Source items:
============================================================

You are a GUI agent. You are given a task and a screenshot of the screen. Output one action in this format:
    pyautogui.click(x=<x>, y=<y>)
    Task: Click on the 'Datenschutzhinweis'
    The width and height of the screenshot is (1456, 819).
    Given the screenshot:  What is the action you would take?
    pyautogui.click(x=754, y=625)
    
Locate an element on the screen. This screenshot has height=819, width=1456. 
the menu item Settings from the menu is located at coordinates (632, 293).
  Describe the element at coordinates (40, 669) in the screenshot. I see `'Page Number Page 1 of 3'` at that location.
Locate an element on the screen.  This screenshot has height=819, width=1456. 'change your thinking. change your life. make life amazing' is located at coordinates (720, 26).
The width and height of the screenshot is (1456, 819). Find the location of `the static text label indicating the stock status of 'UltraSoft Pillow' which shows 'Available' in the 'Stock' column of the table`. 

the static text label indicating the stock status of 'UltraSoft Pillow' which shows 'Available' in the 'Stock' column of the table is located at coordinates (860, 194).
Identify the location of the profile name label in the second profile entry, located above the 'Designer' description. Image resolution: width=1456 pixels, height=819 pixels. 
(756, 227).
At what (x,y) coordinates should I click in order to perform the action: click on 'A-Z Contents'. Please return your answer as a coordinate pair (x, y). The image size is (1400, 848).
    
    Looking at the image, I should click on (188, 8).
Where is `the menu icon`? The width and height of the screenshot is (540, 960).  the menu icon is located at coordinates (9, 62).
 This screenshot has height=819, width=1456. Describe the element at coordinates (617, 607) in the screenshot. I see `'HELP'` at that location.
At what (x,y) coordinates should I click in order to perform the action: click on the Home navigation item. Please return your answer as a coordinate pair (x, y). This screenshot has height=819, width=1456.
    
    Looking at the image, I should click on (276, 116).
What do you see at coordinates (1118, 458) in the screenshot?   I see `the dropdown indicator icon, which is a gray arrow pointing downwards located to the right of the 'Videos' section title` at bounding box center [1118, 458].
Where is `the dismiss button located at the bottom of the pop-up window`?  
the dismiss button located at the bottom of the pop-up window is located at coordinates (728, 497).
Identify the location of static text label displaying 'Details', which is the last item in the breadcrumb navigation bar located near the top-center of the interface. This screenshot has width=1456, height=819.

============================================================

**What the task requires**
Copy every item above word for word, from the first line through the last.

**Finished exercise**
You are a GUI agent. You are given a task and a screenshot of the screen. Output one action in this format:
    pyautogui.click(x=<x>, y=<y>)
    Task: Click on the 'Datenschutzhinweis'
    The width and height of the screenshot is (1456, 819).
    Given the screenshot:  What is the action you would take?
    pyautogui.click(x=754, y=625)
    
Locate an element on the screen. This screenshot has height=819, width=1456. 
the menu item Settings from the menu is located at coordinates (632, 293).
  Describe the element at coordinates (40, 669) in the screenshot. I see `'Page Number Page 1 of 3'` at that location.
Locate an element on the screen.  This screenshot has height=819, width=1456. 'change your thinking. change your life. make life amazing' is located at coordinates (720, 26).
The width and height of the screenshot is (1456, 819). Find the location of `the static text label indicating the stock status of 'UltraSoft Pillow' which shows 'Available' in the 'Stock' column of the table`. 

the static text label indicating the stock status of 'UltraSoft Pillow' which shows 'Available' in the 'Stock' column of the table is located at coordinates (860, 194).
Identify the location of the profile name label in the second profile entry, located above the 'Designer' description. Image resolution: width=1456 pixels, height=819 pixels. 
(756, 227).
At what (x,y) coordinates should I click in order to perform the action: click on 'A-Z Contents'. Please return your answer as a coordinate pair (x, y). The image size is (1400, 848).
    
    Looking at the image, I should click on (188, 8).
Where is `the menu icon`? The width and height of the screenshot is (540, 960).  the menu icon is located at coordinates (9, 62).
 This screenshot has height=819, width=1456. Describe the element at coordinates (617, 607) in the screenshot. I see `'HELP'` at that location.
At what (x,y) coordinates should I click in order to perform the action: click on the Home navigation item. Please return your answer as a coordinate pair (x, y). This screenshot has height=819, width=1456.
    
    Looking at the image, I should click on (276, 116).
What do you see at coordinates (1118, 458) in the screenshot?   I see `the dropdown indicator icon, which is a gray arrow pointing downwards located to the right of the 'Videos' section title` at bounding box center [1118, 458].
Where is `the dismiss button located at the bottom of the pop-up window`?  
the dismiss button located at the bottom of the pop-up window is located at coordinates (728, 497).
Identify the location of static text label displaying 'Details', which is the last item in the breadcrumb navigation bar located near the top-center of the interface. This screenshot has width=1456, height=819.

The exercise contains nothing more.